Hostd[11866817] [Originator@6876 sub=Vimsvc.ha-eventmgr] Event 229879 : Lost access to volume 61386e5c-####-####-####(datastore-####) due to connectivity issues. Recovery attempt is in progress and outcome will be reported shortly.
vobd[2097666] [vmfsCorrelator] 7527998493616us: [esx.problem.vmfs.heartbeat.recovered] 61386e5c-####-####-####datastore-xxxx
vobd[2097666] [vmfsCorrelator] 7527924835979us: [vob.vmfs.nfs.server.disconnect] Lost connection to the server omni.cube.io mount point ####-####-####-####-####, mounted as 37b66ae5-####-####-####("ESXihostname")
vmkernel: cpu0:2097549)StorageApdHandlerEv: 120: Device or filesystem with identifier [37b66ae5-d0798f0a] has entered the All Paths Down Timeout state after being in the All Paths Down state for 140 seconds. I/Os will now be fast failed.
The device was reporting continuous I/O latency fluctuations, with repeated warnings of performance degradation followed by brief recovery events.

vmkernel: cpu10:2098226)ScsiDeviceIO: 1780: Device naa.#### performance has improved. I/O latency reduced from 1008973 microseconds to 120544 microseconds.
vmkwarning: cpu0:2098219)WARNING: ScsiDeviceIO: 1780: Device naa.#### performance has deteriorated. I/O latency increased from average value of 7547 microseconds to 1124595 microseconds.
vmkernel: cpu17:2098222)ScsiDeviceIO: 1780: Device naa.#### performance has improved. I/O latency reduced from 1124595 microseconds to 164883 microseconds.
vmkwarning: cpu1:2098219)WARNING: ScsiDeviceIO: 1780: Device naa.#### performance has deteriorated. I/O latency increased from average value of 10667 microseconds to 922829 microseconds.

Environment

VMware vSphere (All Versions)

Cause

The smartpqi driver began issuing continuous abort commands, which led to a communication breakdown between the ESXi storage stack and the physical storage controller. The controller was unable to process IO requests, resulting in severe I/O latency spikes. These latency conditions ultimately caused the storage paths to fail and triggered an All Paths Down (APD) state.As a result of the abrupt loss of storage connectivity, the ESXi host was forced to close active file handles while write operations were still pending in memory (dirty buffers).
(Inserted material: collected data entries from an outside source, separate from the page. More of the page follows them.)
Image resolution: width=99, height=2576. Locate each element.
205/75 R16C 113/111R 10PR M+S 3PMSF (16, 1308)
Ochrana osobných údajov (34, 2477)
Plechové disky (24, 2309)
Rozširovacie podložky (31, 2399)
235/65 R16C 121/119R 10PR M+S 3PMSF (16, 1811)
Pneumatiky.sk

Because these buffers could not be flushed to persistent storage before the paths were lost, ESXi triggered a “Possible Data Loss” alert.

Resolution

To validate the root cause of the aborts, it is recommended to contact the hardware vendor for further investigation.

Additional Information

Receiving "closed with dirty buffers. Possible data loss." alerts for VMFS datastores.